Zombies. Love 'em or hate 'em, they're here to stay, apparently. I mean, think about it. This latest binge-of-the-undead started in 2002 with Danny Boyle's excellent 28 Days Later. (Resident Evil was also that year, but it was more of a Matrix rip-off than a traditional zombie flick.)

Now, eleven years later we have World War Z, which is about as far from Night of the Living Dead in concept and execution to make one question whether it's even the same genre. And it's not. NotLD is a horror picture. This (like the Resident Evil series) is an action flick with zombies.

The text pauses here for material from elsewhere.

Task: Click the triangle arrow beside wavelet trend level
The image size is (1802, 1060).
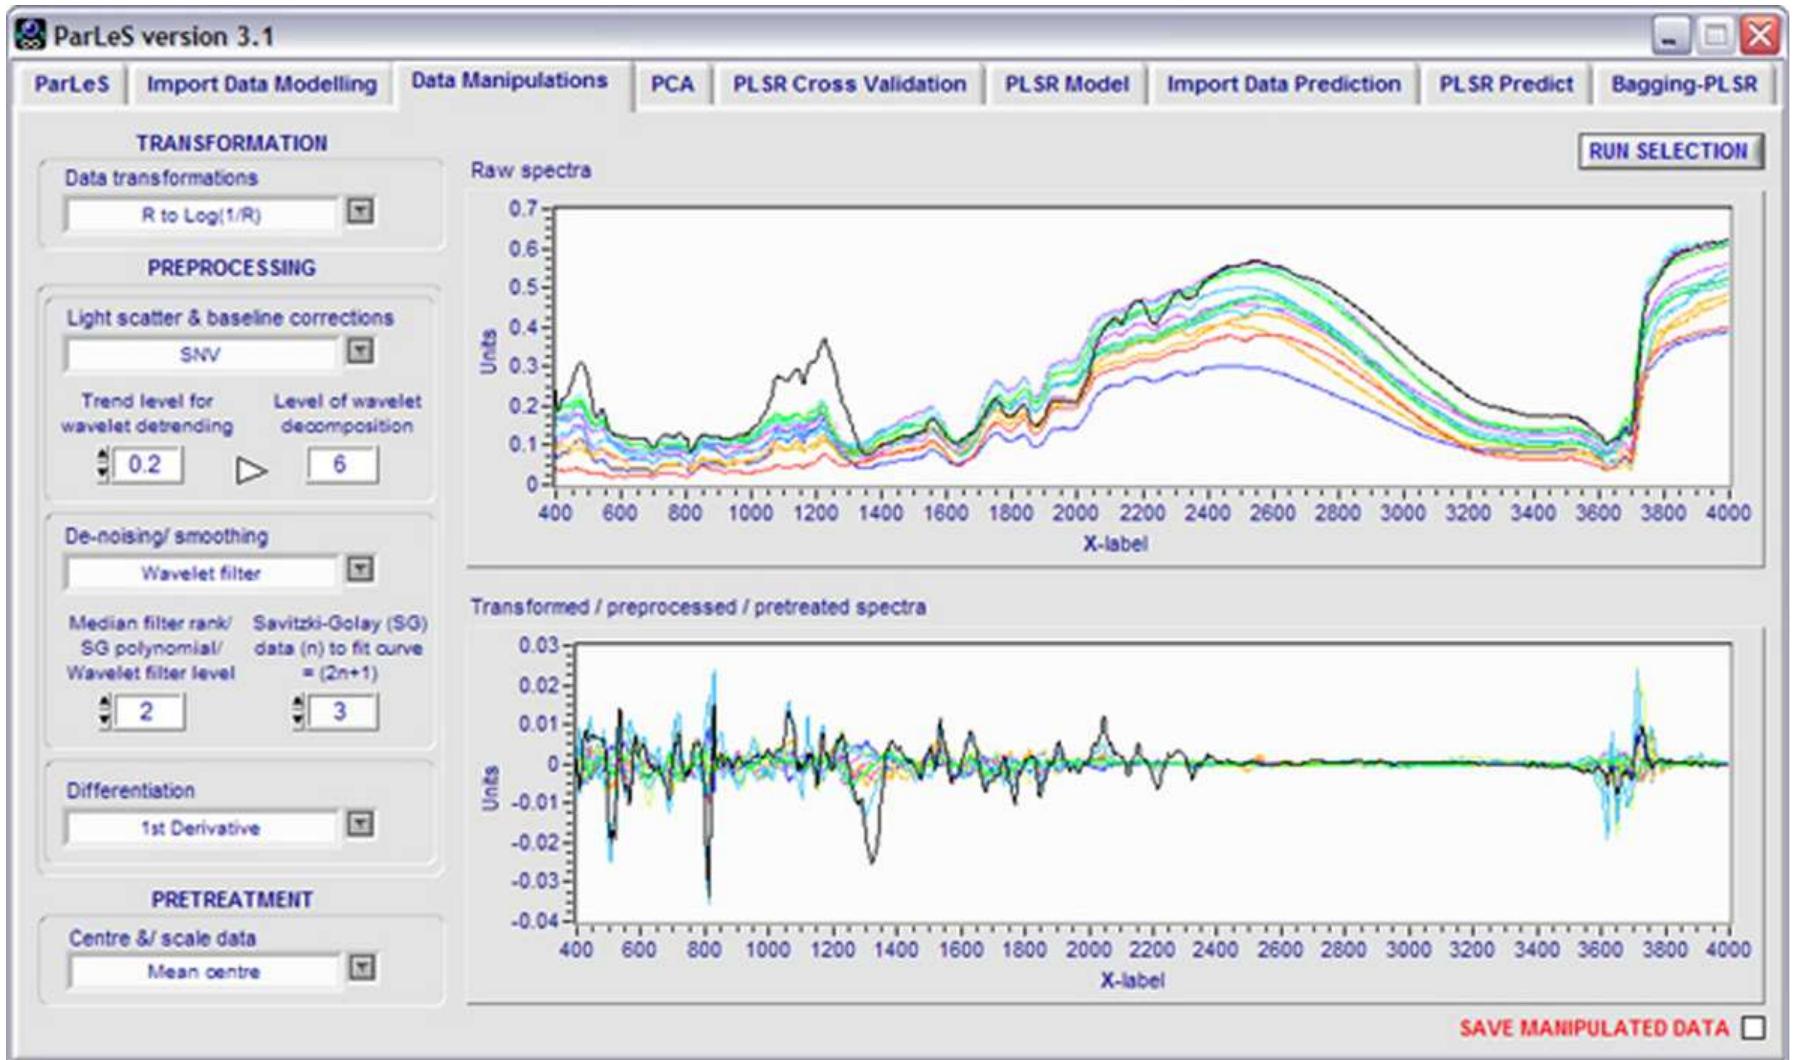Action: [x=251, y=470]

And, as far as action-based zombie flicks go, this isn't a bad one. In fact, it starts off pretty smart. Brad Pitt is passable as some sort of retired spook whose actions once he realizes something is afoot seem reasonably plausible (if improbably lucky) and the action is fairly well choreographed. Marc Forster (Machine Gun Preacher, Finding Neverland) has a sure hand and moves the proceedings along at a good pace.

When Pitt is rescued by his military buddies and taken to an aircraft carrier (also smart!) things take a turn for the silly. Despite having seen two big eastern seaboard cities wiped out by zombies, when The Company (I don't remember what actual agency it was, if any was mentioned) tells Pitt they need him back out in the field to try to get to the bottom of these spooky hijinx, he has a heart-to-heart with his wife (Mireille Enos, "Big Love") that goes something like this:

Brad: They want me to go out and save the world.
Mireille: No, you can't!
Brad: I don't want to. I have to.
Mireille: I've seen what this job did to you.

Wait a tick. What?

This is one of my biggest pet peeves about post-apocalyptic stuff: The idea that the trivial concerns of yesterday matter. "Falling Skies" and "Walking Dead" do this all the time. On one of those shows, when a young boy wants to learn to shoot a gun (reasonable and necessary in both circumstances) the parent says something like "He deserves to have a childhood."

Sorry, you're not surviving the apocalypse, buddy.

It takes a further turn into silliness when Pitt visits Israel. In a conspiracy reminiscent of 9/11, the Jews knew all along! Actually, the truth as a revealed makes a lot of sense and Israel would be pretty well suited to surviving an apocalypse of this sort, but what actually happens on screen is kinda dopey. Kinda way dopey.

There's some other very serendipitous stuff past that, but ultimately the movie isn't weighed down by the silliness, and there are yet many good parts mixed in with the typical dopiness. There also wasn't a ton of look-at-me-CGI; there's a fair amount of CGI but it doesn't drag the movie down much.

The Boy and I recommend, if not wildly enthusiastically.